The Candidates on North Korea
How will North Korea policy look in the post-Bush era?
According to Donald Kirk, a John McCain administration would complement Lee Myung-Bak’s new tougher line. Kirk quotes McCain saying:
“Future talks,,,must take into account North Korea’s ballistic missile programs, its abduction of Japanese citizens, and its support for terrorism and proliferation.”
Meanwhile a victory by either of the two likely Democrats would mean more engagement. In the case of an Obama victory, Kirk note that:
Obama if anything appears more of a fan of Sunshine than Clinton. Although he has said very little on the nuclear issue, he has made negotiations on all levels a centerpiece of a drive to rebuild alliances and partnerships. “Needed reform of these alliances and institutions will not come by bullying other countries to ratify changes we hatch in isolation,” he wrote in Foreign Affairs. “In Asia, we belittled South Korean efforts to improve relations with the North.”
A Clinton victory, on the other hand, could make Bill’s much-discussed trip to Pyongyang a reality.

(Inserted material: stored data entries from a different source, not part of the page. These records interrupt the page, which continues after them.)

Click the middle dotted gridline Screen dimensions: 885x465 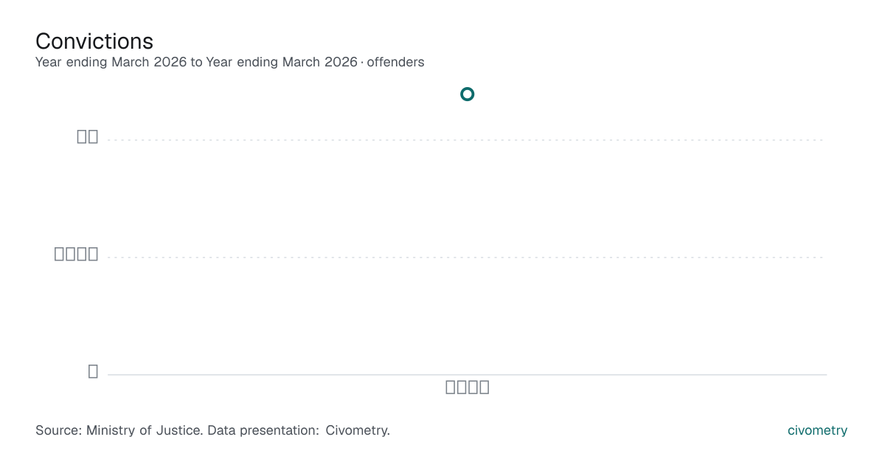[467, 257]
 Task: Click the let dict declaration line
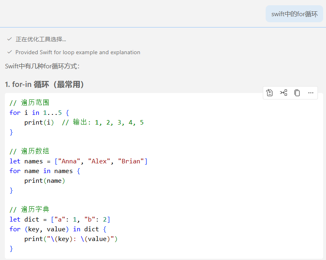[x=60, y=219]
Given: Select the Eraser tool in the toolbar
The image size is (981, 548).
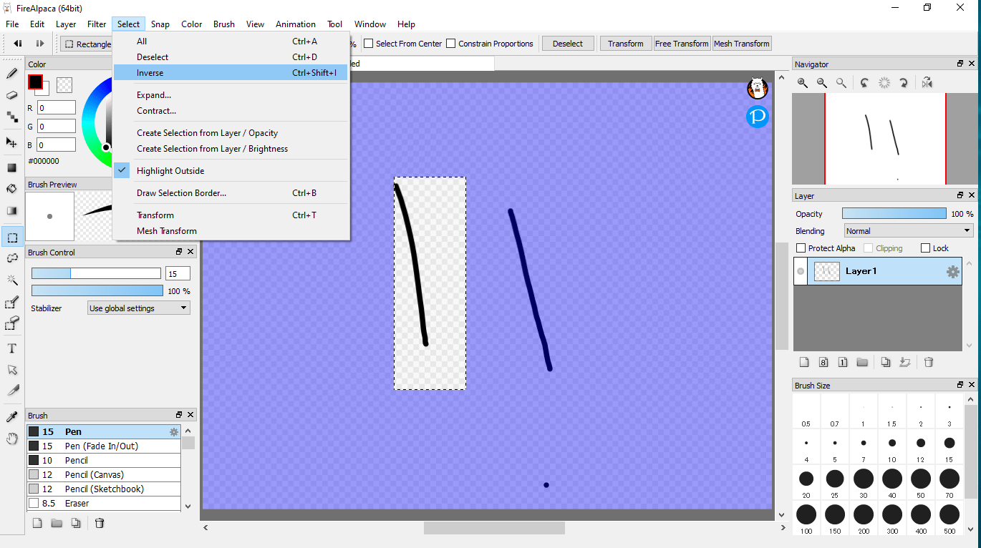Looking at the screenshot, I should click(x=11, y=94).
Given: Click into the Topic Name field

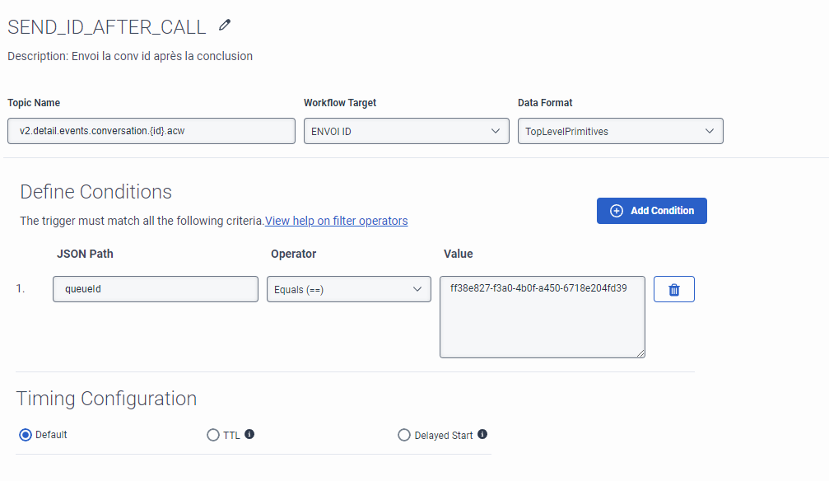Looking at the screenshot, I should tap(151, 131).

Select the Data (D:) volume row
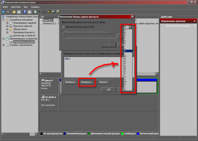click(47, 20)
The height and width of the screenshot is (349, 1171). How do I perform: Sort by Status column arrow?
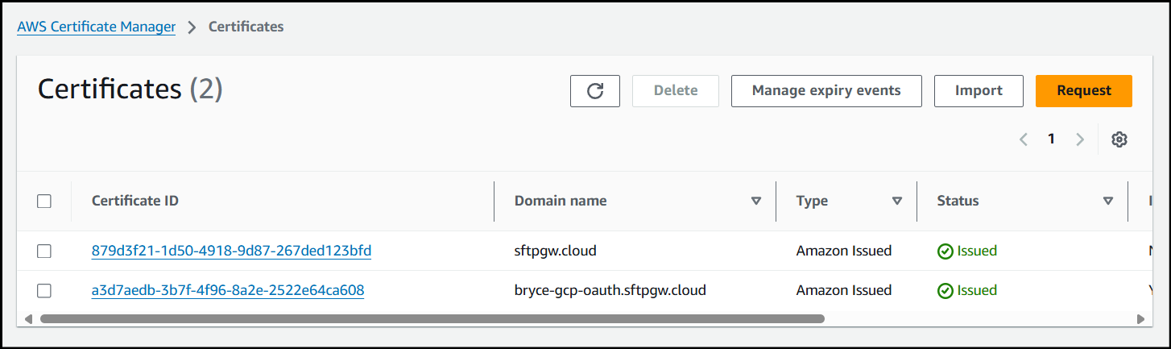click(x=1107, y=202)
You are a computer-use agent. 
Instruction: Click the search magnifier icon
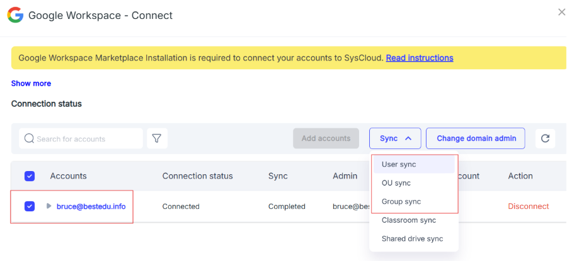click(x=29, y=138)
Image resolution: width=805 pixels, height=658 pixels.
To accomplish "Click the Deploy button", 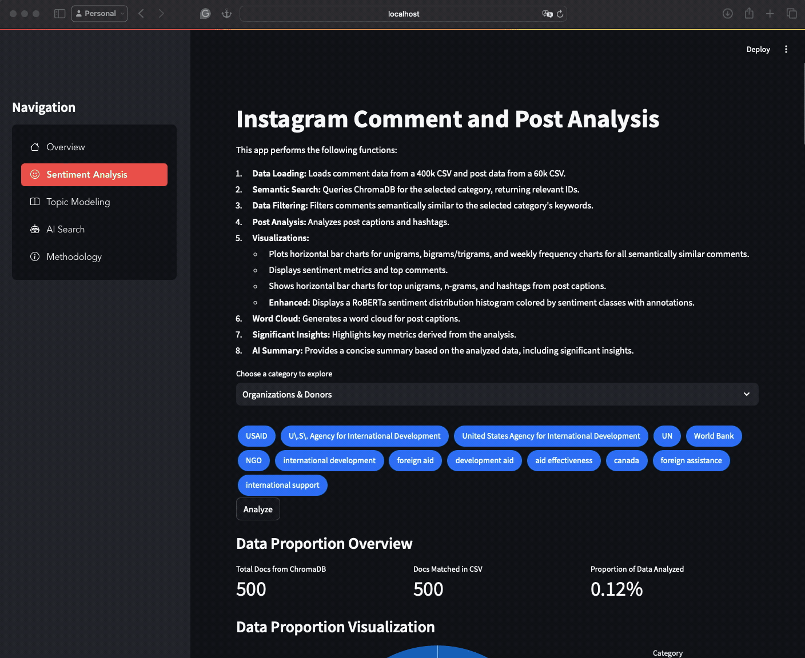I will (758, 50).
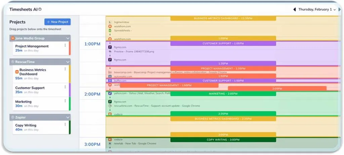This screenshot has width=344, height=155.
Task: Click the Project Management - 1:35PM block
Action: coord(223,68)
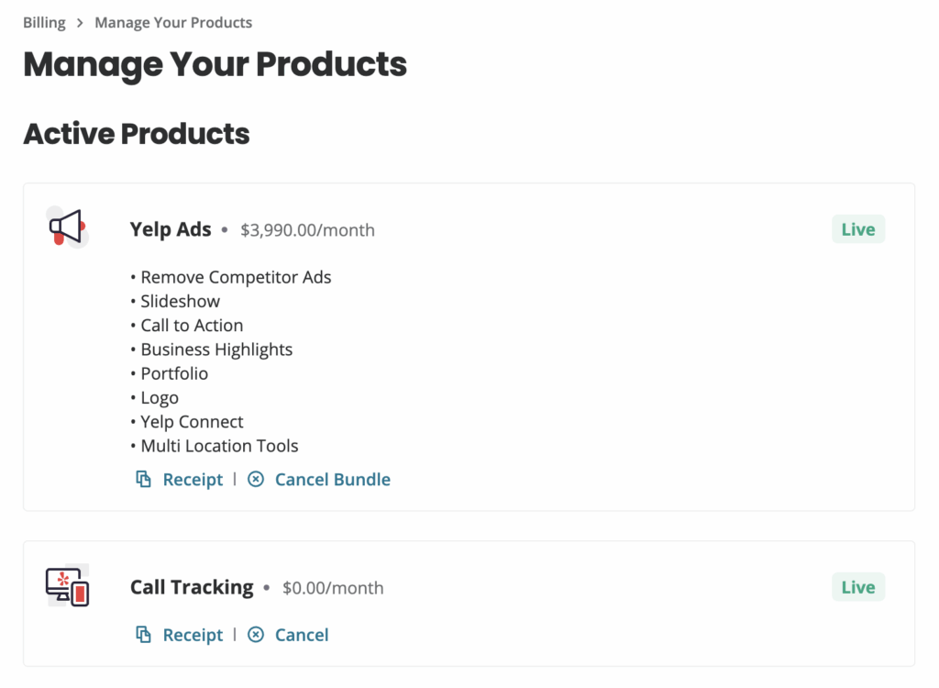This screenshot has height=688, width=939.
Task: Click the Multi Location Tools list item
Action: tap(219, 446)
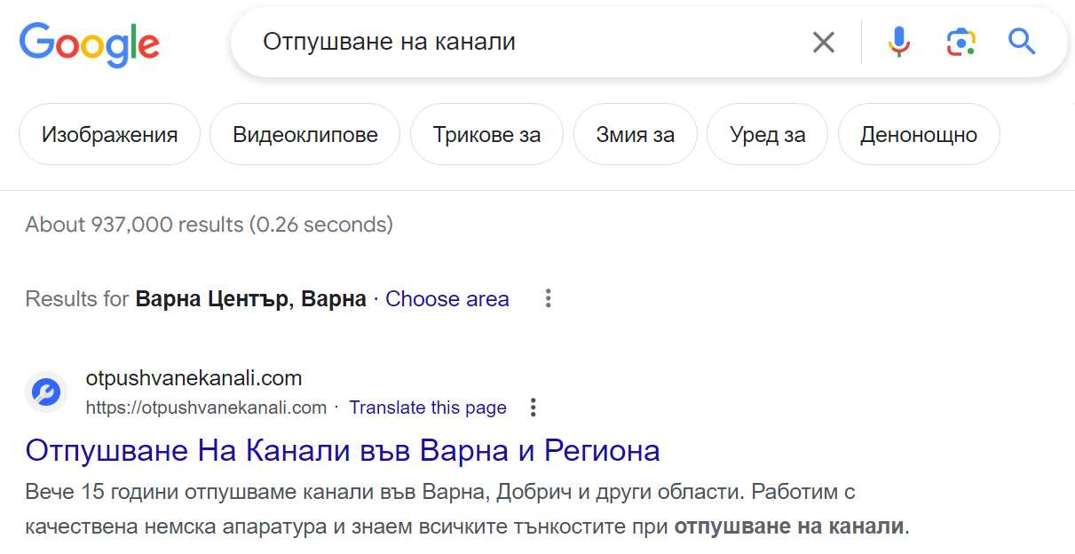Select the Видеоклипове filter chip
This screenshot has width=1075, height=554.
pos(304,135)
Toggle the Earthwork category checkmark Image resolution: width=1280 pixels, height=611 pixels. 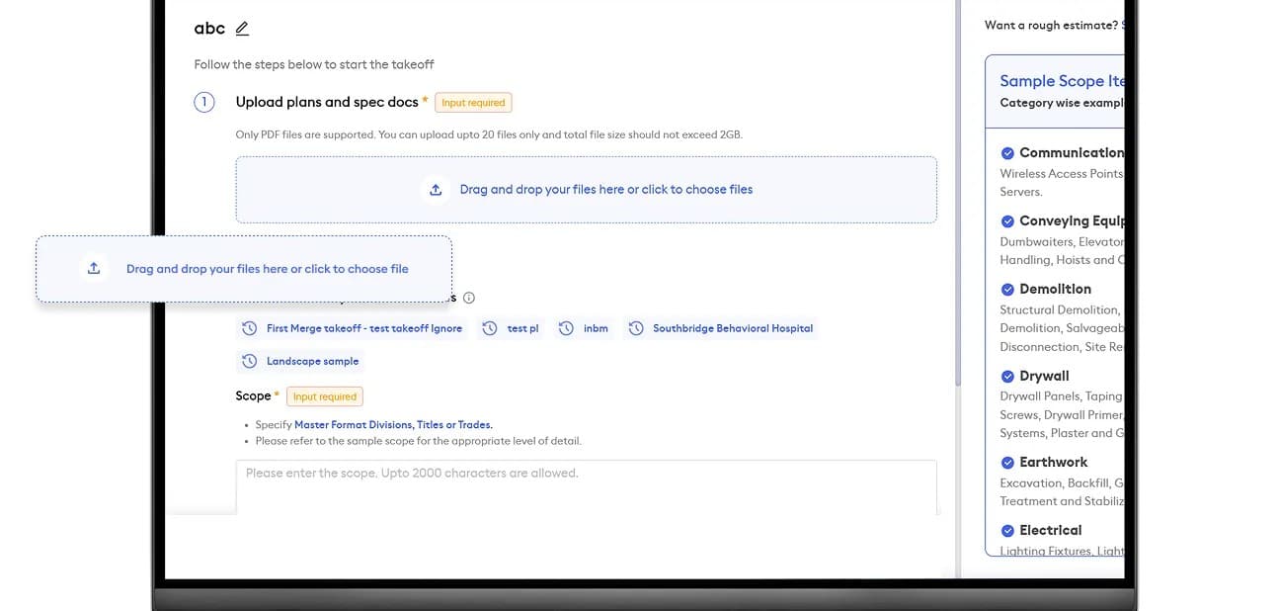coord(1007,463)
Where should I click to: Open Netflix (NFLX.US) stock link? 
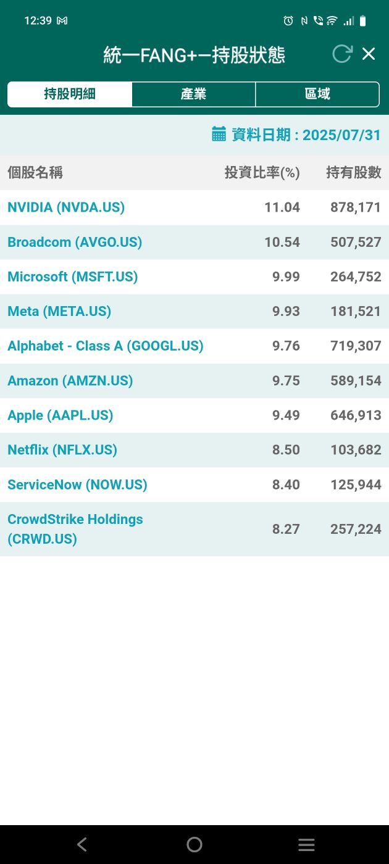62,450
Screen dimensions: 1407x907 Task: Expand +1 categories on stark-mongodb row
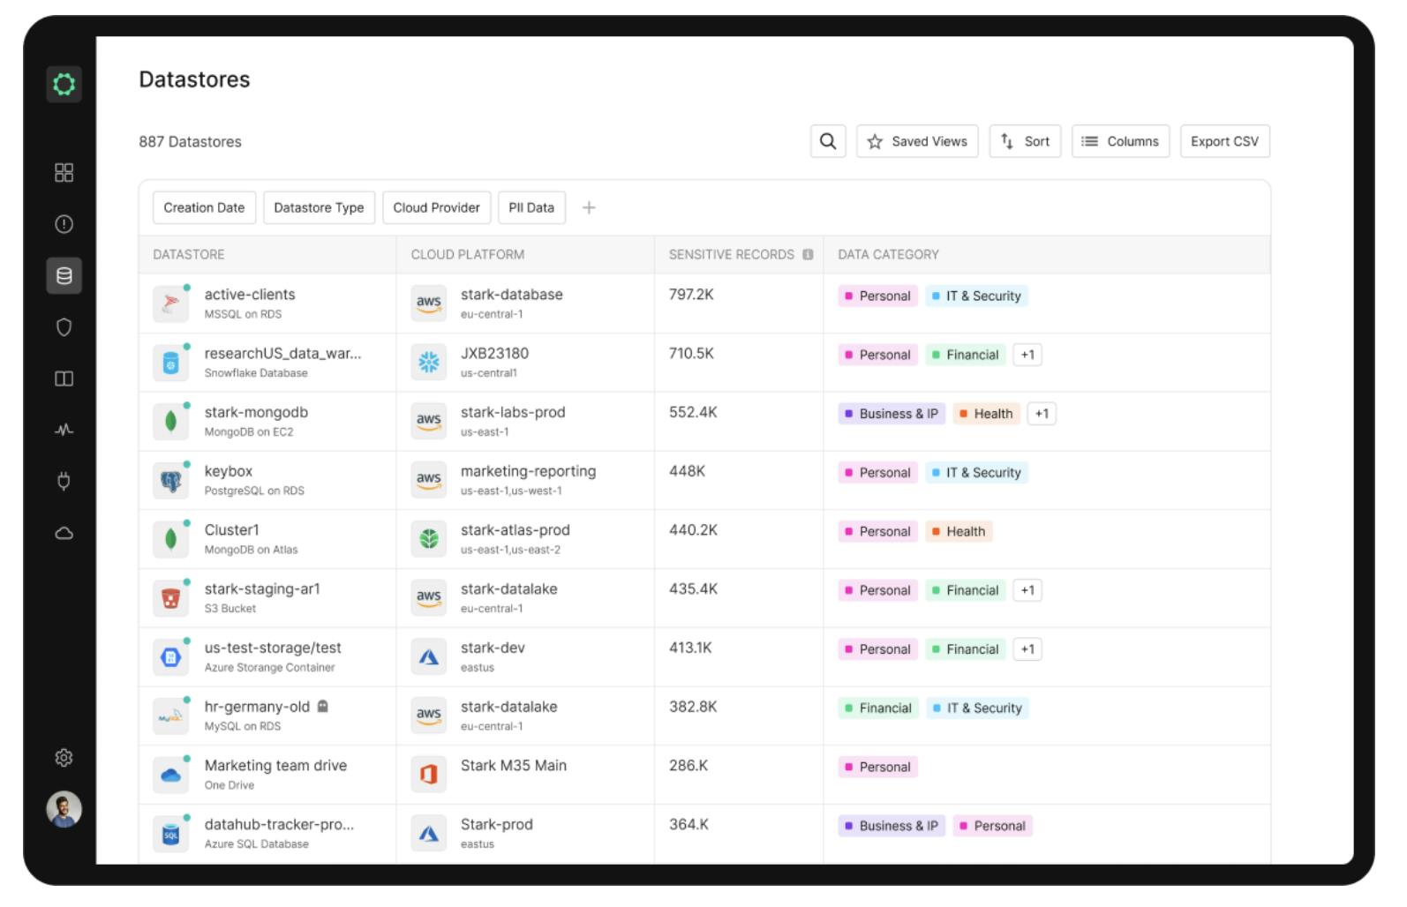1042,414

In the event either Democrat wins, Kirk sees a role for Bill Richardson, who seems to be chomping at the bit for a role in the foreign policy arena. Richardson has already voiced his opinion on the matter:
“We should remember that no nation has ever been forced to renounce nuclear weapons, but that many nations have been convinced to renounce them.” Richardson specifically cites Libya, but clearly has North Korea in mind.